• _TASK TO CARRY OUT_
In the records below, reproduce the stretch from the line containing "Task: Click the post" through the line containing "will click(97, 773)." verbatim.

• _Item-finding records_
------------------------------------------------

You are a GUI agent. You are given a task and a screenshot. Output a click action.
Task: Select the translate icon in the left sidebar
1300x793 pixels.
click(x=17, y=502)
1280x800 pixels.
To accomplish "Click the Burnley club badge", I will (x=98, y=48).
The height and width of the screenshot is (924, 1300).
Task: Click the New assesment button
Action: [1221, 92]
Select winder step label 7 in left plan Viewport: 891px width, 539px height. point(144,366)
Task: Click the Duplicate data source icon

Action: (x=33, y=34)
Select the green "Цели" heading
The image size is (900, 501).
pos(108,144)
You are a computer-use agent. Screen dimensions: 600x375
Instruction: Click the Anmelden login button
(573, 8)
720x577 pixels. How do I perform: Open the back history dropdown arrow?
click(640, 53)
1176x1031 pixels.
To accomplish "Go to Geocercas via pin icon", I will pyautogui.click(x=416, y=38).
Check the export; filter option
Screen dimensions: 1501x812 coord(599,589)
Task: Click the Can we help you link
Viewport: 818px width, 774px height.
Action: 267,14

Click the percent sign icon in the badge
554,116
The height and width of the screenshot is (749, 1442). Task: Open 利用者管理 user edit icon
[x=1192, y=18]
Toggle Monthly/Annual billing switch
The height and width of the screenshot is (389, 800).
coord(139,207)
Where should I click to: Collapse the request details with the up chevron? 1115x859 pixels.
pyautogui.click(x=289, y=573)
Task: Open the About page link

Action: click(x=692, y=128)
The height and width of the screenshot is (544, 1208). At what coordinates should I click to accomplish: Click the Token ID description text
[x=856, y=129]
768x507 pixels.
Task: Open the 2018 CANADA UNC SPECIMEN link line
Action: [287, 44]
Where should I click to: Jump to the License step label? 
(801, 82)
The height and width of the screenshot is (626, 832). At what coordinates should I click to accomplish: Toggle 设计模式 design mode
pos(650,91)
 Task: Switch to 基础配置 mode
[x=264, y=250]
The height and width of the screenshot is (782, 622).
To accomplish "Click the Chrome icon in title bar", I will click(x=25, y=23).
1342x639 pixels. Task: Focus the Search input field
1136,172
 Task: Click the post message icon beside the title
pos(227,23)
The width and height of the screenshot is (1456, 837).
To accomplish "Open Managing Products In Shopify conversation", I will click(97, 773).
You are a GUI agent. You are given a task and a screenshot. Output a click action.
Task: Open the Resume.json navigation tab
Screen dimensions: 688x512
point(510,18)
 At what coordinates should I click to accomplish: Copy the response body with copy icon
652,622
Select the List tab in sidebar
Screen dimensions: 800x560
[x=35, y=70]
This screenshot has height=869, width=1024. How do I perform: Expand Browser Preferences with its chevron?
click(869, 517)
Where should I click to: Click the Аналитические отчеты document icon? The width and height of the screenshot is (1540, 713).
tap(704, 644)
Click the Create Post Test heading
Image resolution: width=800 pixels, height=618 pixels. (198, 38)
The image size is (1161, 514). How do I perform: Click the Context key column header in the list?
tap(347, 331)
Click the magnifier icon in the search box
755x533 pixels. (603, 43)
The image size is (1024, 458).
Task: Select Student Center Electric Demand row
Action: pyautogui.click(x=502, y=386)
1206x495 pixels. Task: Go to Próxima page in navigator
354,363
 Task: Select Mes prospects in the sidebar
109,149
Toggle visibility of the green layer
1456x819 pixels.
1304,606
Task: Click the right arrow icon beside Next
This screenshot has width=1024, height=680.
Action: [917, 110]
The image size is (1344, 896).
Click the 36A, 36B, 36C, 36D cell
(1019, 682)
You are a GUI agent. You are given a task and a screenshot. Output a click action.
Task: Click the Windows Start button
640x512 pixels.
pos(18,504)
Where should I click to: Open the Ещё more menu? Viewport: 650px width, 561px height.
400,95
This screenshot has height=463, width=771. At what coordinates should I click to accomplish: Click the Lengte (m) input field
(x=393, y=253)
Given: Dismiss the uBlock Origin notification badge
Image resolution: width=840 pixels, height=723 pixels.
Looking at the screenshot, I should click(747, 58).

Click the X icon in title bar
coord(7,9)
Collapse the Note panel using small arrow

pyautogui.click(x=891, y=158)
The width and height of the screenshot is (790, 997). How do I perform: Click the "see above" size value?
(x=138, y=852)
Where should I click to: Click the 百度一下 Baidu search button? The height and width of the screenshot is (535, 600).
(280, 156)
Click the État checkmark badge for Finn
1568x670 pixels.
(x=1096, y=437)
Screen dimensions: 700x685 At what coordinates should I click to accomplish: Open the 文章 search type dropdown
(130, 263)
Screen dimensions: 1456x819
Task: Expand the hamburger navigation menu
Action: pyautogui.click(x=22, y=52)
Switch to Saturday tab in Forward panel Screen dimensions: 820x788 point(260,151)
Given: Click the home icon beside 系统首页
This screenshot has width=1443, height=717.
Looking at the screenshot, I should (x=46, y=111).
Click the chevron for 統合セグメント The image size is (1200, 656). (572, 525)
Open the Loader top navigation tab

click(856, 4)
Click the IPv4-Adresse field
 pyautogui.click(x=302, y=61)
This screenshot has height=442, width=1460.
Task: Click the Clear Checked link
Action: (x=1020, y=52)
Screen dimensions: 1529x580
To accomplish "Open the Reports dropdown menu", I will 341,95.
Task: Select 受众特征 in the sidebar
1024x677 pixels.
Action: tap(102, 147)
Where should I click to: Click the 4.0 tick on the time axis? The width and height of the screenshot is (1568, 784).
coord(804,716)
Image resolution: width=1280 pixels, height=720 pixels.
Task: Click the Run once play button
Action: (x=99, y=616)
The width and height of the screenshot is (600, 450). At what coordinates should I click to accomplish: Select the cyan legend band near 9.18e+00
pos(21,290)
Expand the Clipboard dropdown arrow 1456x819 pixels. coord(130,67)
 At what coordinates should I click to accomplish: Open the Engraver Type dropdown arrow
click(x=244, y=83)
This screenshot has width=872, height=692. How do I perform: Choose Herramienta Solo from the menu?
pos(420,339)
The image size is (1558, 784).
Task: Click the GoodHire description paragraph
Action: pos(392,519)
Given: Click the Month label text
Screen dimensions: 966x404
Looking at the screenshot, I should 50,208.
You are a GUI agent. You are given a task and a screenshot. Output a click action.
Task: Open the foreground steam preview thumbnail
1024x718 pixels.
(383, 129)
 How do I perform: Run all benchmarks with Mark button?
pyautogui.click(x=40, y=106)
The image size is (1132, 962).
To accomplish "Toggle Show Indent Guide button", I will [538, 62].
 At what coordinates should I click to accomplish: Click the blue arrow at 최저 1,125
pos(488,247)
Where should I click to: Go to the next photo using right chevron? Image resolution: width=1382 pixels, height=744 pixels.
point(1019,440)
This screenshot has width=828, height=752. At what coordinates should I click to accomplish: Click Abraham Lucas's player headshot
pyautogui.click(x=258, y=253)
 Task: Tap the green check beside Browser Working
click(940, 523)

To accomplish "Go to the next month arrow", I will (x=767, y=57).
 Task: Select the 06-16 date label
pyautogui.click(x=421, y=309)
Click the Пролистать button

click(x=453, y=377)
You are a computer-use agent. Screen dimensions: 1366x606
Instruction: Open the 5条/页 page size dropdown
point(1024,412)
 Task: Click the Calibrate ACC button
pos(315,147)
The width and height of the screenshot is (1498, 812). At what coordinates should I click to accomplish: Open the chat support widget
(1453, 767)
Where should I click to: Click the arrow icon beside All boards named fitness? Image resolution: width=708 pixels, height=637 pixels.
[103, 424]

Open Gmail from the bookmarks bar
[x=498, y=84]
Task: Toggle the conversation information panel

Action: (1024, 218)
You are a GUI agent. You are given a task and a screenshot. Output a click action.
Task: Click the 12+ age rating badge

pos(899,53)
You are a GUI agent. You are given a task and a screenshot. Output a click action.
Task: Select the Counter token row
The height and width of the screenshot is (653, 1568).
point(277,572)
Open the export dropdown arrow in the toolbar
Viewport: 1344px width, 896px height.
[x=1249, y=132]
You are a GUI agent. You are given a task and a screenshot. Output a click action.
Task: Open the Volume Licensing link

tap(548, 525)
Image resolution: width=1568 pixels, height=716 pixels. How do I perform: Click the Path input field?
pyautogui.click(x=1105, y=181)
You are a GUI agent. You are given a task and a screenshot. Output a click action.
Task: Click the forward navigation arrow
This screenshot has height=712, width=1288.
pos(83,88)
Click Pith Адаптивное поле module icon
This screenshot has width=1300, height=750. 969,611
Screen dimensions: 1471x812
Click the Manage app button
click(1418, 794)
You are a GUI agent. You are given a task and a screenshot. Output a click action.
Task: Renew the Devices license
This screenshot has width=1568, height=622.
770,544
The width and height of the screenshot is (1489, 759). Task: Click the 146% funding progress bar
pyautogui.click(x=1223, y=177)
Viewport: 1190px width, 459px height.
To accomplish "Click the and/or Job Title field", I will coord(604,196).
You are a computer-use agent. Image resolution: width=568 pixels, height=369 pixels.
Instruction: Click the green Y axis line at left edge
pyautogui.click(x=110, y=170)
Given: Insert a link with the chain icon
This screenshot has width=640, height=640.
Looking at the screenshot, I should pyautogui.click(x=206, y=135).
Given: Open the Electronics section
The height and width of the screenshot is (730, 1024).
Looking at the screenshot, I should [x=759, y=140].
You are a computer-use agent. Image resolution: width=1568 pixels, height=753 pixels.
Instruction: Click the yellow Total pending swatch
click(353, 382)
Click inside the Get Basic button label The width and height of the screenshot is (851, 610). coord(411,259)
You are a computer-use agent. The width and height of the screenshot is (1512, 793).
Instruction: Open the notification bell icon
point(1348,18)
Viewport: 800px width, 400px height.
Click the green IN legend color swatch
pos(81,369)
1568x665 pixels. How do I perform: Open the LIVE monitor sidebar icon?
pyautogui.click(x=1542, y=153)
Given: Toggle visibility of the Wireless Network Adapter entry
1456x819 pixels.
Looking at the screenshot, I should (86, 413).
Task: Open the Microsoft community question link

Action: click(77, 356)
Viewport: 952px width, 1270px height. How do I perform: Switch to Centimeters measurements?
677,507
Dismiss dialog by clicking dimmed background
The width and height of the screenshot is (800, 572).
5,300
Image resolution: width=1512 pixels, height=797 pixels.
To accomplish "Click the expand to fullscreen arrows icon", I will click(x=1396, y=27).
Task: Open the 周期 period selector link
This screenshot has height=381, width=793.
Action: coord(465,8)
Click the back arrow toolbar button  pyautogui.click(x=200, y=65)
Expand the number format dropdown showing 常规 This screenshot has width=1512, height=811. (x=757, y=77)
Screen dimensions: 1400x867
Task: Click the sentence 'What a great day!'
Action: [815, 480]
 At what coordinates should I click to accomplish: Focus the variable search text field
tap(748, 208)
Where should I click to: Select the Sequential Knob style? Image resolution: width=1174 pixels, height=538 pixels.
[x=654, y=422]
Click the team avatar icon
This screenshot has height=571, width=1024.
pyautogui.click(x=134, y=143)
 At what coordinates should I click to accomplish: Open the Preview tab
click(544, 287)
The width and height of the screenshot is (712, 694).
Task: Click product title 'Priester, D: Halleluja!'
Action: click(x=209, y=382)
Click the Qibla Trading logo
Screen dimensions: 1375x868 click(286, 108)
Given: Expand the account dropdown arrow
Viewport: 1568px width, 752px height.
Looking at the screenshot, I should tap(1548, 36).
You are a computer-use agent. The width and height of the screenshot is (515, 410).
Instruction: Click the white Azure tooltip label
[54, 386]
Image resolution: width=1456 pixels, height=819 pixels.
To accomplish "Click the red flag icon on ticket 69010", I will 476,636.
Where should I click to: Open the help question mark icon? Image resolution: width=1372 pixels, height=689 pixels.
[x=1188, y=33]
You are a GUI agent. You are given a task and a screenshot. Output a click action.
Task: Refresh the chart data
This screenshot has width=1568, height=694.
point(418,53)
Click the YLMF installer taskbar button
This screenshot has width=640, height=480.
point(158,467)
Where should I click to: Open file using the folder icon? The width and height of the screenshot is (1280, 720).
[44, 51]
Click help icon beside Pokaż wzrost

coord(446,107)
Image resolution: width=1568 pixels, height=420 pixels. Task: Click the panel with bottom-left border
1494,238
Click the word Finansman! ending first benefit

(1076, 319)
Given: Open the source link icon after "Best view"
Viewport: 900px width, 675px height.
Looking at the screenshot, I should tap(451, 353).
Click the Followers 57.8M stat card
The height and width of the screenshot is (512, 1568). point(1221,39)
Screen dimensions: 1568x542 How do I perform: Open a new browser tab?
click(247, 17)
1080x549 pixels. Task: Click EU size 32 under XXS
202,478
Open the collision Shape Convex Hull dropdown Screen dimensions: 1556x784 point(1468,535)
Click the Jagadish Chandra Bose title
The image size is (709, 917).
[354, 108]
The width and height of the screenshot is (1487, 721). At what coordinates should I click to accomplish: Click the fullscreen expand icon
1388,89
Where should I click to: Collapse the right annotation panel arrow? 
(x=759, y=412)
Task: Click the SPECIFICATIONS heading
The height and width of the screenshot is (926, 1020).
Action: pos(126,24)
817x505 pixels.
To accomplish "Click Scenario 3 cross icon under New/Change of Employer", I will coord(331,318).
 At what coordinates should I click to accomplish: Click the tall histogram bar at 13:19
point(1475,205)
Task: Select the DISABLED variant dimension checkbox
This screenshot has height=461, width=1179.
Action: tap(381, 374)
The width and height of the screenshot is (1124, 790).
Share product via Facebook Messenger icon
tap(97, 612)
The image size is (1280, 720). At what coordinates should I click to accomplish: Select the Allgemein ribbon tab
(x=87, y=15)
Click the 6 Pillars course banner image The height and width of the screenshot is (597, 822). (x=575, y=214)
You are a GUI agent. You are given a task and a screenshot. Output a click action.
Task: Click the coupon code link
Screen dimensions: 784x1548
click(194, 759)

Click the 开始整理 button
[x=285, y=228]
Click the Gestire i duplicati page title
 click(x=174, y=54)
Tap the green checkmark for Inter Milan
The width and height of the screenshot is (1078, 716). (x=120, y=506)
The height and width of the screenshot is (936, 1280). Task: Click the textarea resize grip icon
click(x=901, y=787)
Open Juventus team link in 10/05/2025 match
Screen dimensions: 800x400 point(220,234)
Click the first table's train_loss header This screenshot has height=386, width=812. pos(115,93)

------------------------------------------------

• _FULL ANSWER_
 Task: Click the post message icon beside the title
pos(227,23)
The width and height of the screenshot is (1456, 837).
To accomplish "Open Managing Products In Shopify conversation", I will click(97, 773).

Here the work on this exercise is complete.